Après le partage de l’héritage en mille neuf cent vingt-huit, la terre revint à leurs fils Pedro, Domingo et Francisco Camacho Gutiérrez. Le domaine familial était leur capital. Selon une ancienne chronique de Bogota, Enrique avait autrefois payé la terre deux centavos par vare carrée — une vare carrée est un peu plus petite qu’un mètre carré. Les frères devaient désormais tirer profit de l’achat de leur père en transformant le domaine en parcelles urbaines.
En décembre mille neuf cent trente, ils présentèrent à la municipalité le premier projet du quartier. Quatre ans furent nécessaires pour les corrections et les approbations. Le règlement approuvé par les frères déterminait même quel type de personne pourrait s’installer ici. Dans les rues principales, une parcelle devait mesurer au moins cinq cent six mètres carrés et donner sur la rue par une façade large d’au moins vingt mètres. On y autorisait une seule maison d’habitation, haute de deux étages au plus. Un jardinet était obligatoire devant chaque maison, et le commerce se limitait aux boutiques nécessaires aux habitants eux-mêmes. Chaque propriétaire concluait séparément son contrat d’eau.
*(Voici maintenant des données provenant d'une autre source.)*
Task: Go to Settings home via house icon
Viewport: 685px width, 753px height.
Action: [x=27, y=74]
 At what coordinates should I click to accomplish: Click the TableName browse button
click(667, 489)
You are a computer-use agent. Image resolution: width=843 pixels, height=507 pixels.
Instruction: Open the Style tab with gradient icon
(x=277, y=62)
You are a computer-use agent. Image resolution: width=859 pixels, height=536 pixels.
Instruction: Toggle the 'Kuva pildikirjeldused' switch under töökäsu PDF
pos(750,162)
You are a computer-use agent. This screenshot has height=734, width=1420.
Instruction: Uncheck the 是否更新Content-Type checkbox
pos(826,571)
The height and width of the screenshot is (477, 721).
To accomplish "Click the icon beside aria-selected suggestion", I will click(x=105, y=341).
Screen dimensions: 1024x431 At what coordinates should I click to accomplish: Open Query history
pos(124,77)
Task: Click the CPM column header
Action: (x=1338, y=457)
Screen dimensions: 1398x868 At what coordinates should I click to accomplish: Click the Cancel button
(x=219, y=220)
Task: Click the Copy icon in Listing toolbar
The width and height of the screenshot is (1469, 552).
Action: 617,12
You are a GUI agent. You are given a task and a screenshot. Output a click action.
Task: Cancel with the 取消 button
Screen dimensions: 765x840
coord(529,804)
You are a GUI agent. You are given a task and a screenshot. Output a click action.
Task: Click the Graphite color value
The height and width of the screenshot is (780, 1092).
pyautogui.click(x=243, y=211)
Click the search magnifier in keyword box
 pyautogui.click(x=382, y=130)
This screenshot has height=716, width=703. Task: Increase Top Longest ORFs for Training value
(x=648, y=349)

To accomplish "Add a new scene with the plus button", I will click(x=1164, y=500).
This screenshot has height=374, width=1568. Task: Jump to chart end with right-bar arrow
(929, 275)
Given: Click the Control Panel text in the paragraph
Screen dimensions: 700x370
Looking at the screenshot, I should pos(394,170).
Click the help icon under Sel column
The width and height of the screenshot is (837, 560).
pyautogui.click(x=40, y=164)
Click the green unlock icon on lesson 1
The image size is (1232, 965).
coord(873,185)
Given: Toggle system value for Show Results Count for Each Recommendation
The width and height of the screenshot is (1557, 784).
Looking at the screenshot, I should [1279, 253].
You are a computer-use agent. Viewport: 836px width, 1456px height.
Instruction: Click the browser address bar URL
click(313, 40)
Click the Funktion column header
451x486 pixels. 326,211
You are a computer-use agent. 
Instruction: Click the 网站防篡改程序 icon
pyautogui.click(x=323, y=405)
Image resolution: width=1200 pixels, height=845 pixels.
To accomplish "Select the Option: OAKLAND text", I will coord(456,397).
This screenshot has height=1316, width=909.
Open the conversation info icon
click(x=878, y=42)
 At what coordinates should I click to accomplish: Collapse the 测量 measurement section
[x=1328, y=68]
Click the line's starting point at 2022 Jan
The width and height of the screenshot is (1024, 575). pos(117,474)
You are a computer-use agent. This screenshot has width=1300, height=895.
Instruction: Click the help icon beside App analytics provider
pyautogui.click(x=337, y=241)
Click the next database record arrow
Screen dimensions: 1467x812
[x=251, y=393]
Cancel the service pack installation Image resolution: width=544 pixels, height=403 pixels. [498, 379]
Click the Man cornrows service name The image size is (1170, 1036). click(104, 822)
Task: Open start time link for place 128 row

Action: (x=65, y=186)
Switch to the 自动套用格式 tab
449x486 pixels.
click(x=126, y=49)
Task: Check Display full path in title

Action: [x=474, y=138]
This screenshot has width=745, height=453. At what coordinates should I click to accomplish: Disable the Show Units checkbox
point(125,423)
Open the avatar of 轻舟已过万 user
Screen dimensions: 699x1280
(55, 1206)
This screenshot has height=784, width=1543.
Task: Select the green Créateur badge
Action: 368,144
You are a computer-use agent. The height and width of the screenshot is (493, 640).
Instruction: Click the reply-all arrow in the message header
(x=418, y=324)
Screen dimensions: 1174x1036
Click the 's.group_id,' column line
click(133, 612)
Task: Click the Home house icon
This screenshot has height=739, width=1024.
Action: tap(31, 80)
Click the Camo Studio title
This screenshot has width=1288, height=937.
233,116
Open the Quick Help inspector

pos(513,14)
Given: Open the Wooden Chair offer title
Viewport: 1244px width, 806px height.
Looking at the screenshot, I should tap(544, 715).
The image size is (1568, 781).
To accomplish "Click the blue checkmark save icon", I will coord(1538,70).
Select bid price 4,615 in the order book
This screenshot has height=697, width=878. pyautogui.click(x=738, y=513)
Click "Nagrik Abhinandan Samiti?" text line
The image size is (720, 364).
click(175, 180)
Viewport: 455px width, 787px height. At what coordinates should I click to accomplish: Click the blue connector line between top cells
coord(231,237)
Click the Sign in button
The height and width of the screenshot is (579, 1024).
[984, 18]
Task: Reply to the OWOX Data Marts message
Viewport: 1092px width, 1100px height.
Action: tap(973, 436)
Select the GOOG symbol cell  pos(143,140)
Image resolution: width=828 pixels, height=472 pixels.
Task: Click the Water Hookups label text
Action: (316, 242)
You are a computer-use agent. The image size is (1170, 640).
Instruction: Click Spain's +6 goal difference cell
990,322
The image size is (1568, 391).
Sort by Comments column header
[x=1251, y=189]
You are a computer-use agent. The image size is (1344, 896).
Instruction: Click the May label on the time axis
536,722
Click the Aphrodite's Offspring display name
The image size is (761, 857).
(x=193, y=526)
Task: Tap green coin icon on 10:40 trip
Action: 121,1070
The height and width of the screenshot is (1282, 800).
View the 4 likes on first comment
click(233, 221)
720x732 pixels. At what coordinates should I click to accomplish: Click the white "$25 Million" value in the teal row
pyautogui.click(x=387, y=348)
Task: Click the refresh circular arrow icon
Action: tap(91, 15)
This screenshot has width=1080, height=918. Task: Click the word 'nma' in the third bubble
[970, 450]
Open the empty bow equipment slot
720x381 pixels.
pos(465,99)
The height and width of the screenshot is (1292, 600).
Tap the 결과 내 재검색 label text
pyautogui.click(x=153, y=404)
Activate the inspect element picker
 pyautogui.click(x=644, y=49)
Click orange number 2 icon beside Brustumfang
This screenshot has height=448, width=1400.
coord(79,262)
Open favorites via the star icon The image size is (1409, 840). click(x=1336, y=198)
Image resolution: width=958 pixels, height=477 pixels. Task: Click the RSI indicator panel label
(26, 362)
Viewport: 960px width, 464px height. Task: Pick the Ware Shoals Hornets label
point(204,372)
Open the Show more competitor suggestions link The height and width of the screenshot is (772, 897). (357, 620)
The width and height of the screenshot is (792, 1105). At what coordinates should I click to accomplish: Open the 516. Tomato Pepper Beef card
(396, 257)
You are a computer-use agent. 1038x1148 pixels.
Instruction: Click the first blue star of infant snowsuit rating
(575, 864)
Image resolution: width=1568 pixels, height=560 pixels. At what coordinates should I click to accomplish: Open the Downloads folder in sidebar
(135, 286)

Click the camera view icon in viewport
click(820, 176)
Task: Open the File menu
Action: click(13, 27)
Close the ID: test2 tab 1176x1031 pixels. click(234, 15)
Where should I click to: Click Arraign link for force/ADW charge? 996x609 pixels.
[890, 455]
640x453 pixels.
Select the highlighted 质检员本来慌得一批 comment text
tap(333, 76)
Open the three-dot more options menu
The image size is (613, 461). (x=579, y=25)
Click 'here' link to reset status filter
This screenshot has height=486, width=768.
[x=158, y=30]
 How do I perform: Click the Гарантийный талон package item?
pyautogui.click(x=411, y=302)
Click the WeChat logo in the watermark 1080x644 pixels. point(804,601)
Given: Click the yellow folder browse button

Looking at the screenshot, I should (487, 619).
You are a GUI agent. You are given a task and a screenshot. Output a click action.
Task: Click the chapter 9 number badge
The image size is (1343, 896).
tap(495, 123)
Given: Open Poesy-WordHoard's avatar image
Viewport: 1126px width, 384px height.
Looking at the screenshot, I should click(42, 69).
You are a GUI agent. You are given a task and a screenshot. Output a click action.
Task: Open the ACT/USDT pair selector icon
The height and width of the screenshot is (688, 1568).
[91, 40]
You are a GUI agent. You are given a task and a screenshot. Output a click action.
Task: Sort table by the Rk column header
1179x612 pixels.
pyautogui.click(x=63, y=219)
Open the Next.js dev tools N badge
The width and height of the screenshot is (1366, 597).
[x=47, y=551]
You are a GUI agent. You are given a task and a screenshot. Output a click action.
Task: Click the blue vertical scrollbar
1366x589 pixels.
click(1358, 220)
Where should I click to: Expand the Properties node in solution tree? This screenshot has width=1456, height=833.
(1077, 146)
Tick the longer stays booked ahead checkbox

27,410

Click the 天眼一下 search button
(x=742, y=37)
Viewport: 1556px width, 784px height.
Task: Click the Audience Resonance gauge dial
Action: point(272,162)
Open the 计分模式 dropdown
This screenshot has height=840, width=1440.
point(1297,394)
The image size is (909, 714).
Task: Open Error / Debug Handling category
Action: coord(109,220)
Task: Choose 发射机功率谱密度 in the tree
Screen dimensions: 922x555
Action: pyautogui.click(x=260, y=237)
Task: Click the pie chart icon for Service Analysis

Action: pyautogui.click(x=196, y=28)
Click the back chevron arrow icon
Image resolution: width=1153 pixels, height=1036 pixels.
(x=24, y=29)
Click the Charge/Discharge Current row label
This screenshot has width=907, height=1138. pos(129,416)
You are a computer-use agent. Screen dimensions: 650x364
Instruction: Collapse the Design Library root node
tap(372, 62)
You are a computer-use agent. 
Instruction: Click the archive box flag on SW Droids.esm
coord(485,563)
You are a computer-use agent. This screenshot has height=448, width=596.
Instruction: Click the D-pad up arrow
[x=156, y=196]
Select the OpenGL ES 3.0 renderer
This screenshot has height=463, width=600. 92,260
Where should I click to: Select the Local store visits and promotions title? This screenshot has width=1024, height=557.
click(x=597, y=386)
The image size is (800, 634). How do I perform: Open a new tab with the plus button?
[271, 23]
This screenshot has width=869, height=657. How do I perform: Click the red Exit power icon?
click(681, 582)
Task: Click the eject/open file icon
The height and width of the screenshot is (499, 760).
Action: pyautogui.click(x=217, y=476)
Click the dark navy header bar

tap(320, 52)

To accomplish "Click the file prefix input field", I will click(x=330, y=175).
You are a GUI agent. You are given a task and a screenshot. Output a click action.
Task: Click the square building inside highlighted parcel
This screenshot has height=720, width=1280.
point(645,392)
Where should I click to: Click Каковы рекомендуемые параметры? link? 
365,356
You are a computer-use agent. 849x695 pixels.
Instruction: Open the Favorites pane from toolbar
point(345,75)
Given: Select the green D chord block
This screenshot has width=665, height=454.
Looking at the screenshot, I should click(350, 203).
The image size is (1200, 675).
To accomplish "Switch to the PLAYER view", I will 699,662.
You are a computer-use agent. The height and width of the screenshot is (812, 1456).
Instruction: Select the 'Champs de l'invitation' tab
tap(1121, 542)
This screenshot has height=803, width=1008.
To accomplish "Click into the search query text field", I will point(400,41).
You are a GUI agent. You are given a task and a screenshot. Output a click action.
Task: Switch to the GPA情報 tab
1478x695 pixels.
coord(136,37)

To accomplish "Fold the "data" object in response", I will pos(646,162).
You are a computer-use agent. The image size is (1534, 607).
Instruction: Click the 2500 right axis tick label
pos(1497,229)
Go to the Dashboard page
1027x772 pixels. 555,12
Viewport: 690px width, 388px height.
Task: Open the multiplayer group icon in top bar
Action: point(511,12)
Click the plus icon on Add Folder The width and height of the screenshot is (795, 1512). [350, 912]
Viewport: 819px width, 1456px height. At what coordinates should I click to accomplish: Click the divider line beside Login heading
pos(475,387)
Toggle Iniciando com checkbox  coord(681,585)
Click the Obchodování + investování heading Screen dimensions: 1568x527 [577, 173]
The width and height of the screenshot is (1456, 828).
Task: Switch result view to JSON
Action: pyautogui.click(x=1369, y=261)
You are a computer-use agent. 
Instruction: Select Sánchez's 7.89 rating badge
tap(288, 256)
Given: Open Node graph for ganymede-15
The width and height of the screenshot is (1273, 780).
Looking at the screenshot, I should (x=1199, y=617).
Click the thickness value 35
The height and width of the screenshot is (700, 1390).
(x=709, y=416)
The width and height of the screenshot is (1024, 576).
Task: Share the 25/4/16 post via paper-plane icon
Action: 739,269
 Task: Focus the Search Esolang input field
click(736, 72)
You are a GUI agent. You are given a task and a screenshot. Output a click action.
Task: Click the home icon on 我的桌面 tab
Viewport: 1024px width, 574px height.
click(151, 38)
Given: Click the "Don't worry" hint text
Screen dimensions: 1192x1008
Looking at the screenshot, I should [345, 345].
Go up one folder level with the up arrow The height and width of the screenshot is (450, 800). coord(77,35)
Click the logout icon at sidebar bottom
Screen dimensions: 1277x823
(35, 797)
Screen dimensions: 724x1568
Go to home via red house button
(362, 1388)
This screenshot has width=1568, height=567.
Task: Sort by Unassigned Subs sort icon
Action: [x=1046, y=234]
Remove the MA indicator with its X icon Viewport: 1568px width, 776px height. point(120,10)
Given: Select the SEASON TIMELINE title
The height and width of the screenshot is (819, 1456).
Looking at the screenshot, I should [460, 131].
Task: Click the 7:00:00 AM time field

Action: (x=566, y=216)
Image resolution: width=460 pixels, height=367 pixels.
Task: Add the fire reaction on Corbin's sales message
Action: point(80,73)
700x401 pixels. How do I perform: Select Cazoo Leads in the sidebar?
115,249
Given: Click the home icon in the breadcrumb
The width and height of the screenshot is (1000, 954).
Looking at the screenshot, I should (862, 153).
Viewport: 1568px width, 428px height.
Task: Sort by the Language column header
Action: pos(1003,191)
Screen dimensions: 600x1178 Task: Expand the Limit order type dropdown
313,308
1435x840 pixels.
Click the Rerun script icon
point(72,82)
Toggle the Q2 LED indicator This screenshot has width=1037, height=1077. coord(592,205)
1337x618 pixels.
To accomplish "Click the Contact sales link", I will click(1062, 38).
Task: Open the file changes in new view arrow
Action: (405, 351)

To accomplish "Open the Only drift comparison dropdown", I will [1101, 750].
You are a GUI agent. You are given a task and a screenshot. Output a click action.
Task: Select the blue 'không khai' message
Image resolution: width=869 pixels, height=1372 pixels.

Une telle parcelle était à la portée d’un acheteur capable d’engager un architecte ou une entreprise de construction. Les frères vendirent la terre plus cher, et les nouveaux propriétaires obtinrent de vastes maisons, avec des pièces de réception au rez-de-chaussée et la vie familiale à l’étage.
L’aspect anglais du quartier provient lui aussi d’une décision tout à fait pratique. Les architectes et ingénieurs de Bogota utilisaient des recueils britanniques de construction. L’entreprise Martínez y Hoyos acheta le livre Tudor Homes of England, publié en mille neuf cent vingt-neuf, et en adapta les détails aux commandes locales. En suivant ces modèles, les constructeurs reproduisaient les toits pentus, les façades en brique, les oriels en saillie et les cheminées bâties en brique. Les maisons ne devenaient pas identiques : chacune était commandée par une famille différente. L’aspect d’ensemble était maintenu par les dimensions des parcelles, la hauteur et l’ensemble de détails consignés dans le règlement des héritiers.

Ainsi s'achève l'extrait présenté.